**PASSAGE TO READ:**
╔══
Hackers Target Marijuana Sales System

In a headline that everyone should have known was coming — the hackers are going after the stoners.

According to reports in the BostonGlobe, it seems some cybercriminals have encouraged others to just say no to drugs by targeting the systems of MJ Freeway, a backend system that tracks sales and inventory and helps pot dispensaries keep their regulatory paperwork in order.

The good news is that no customer or patient data made it out the door. The worst reported effect was large amounts of corrupted data and a slow tedious recovery process.

Harsh toke, bros.

Harsher, though, is trying to run a dispensary with the sales system down — as the state’s legal cannabis dealers have been operating without for a week. NETA (New England Treatment Access, a medical non profit) has warned medical marijuana patients that processes may be slower than normal during the immediate future since sales staff are handling orders manually. Some dispensaries have decided that they are better suited closing temporarily than trying to run without their sales system.

According to a statement released on video by MJ Freeway CEO Amy Poinsett, the attack took out both MJ Freeway’s production and backup servers. The attack seems to have been purely malicious in intention — but all can be set right.

The recovery process, however, is something of a slog since, it requires one-on-one work with clients to recover data and migrate to new infrastructure.

Poinsett noted, “it’s taking more time than we’d like it to.”

And too long for some of their customers.  NETA, for example, has recently updated its website:

“Our staff has been working night and day with [MJ Freeway] to get us back online, but to no avail. Therefore, we have decided to transition to a new system.”
╚══
**Collected data:**
╔══
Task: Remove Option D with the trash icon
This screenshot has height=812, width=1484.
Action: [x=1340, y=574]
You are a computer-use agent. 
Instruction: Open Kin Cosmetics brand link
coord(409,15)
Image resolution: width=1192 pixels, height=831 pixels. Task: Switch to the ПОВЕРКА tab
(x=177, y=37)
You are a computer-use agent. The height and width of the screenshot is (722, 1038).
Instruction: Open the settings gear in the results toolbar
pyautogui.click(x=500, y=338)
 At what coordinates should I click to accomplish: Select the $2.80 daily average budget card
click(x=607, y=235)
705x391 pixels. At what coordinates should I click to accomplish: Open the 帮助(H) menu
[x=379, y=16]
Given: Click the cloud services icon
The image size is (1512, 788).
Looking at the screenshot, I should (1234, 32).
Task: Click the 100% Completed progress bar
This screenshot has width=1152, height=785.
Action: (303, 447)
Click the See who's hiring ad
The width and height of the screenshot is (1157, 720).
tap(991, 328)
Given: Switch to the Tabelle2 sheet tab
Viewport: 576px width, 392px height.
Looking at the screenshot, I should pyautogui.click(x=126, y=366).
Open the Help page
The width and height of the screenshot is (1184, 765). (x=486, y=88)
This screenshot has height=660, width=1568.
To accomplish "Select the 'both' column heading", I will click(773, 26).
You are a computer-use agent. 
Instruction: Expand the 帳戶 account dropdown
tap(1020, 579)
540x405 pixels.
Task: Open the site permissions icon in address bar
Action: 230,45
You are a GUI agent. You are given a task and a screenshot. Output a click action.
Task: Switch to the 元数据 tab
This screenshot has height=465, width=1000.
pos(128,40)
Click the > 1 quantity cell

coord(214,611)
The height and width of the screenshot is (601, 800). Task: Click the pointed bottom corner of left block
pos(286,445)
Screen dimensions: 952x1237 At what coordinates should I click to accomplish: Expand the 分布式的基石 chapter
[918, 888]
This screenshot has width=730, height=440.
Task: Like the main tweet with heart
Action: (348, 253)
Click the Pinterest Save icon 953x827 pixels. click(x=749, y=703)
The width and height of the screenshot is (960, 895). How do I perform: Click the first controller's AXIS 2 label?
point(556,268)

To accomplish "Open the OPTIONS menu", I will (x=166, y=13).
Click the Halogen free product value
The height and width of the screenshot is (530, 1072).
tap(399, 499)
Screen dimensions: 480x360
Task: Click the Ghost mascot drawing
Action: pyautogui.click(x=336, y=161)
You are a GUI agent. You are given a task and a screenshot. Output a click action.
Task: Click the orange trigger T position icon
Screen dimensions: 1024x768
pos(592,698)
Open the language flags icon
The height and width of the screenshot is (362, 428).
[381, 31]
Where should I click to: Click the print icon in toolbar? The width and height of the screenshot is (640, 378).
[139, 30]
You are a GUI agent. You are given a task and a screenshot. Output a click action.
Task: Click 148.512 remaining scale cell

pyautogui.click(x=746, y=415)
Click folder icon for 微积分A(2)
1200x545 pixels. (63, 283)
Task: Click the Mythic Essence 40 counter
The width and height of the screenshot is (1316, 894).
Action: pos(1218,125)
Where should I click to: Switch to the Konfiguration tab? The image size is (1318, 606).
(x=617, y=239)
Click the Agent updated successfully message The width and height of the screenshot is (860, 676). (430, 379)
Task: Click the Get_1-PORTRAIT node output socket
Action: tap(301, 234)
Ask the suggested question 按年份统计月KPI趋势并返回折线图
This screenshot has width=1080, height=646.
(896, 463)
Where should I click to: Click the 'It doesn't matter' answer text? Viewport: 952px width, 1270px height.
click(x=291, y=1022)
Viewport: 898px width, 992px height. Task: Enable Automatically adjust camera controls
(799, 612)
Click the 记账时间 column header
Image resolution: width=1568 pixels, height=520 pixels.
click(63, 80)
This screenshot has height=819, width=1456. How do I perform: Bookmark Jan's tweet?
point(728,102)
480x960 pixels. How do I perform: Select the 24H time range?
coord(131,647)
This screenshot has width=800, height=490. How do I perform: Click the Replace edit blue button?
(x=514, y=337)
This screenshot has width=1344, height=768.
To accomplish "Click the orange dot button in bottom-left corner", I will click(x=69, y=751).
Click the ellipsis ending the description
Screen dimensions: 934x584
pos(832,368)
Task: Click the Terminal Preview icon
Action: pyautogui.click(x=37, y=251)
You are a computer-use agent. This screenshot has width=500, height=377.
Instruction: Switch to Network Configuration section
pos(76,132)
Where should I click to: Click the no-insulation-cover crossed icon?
╚══
**ACTIVITIES:**
(A) List every organization named in the article about the marijuana sales system hack.
(B) Transcribe the portion of the article on the marijuana sales system hack between "Harsher, though, is" and "be set right.", inclusive.
The data bears no relation to the article about the marijuana sales system hack.

**ANSWERS BY ITEM:**
(A) BostonGlobe, MJ Freeway, NETA (New England Treatment Access)

(B)
Harsher, though, is trying to run a dispensary with the sales system down — as the state’s legal cannabis dealers have been operating without for a week. NETA (New England Treatment Access, a medical non profit) has warned medical marijuana patients that processes may be slower than normal during the immediate future since sales staff are handling orders manually. Some dispensaries have decided that they are better suited closing temporarily than trying to run without their sales system.

According to a statement released on video by MJ Freeway CEO Amy Poinsett, the attack took out both MJ Freeway’s production and backup servers. The attack seems to have been purely malicious in intention — but all can be set right.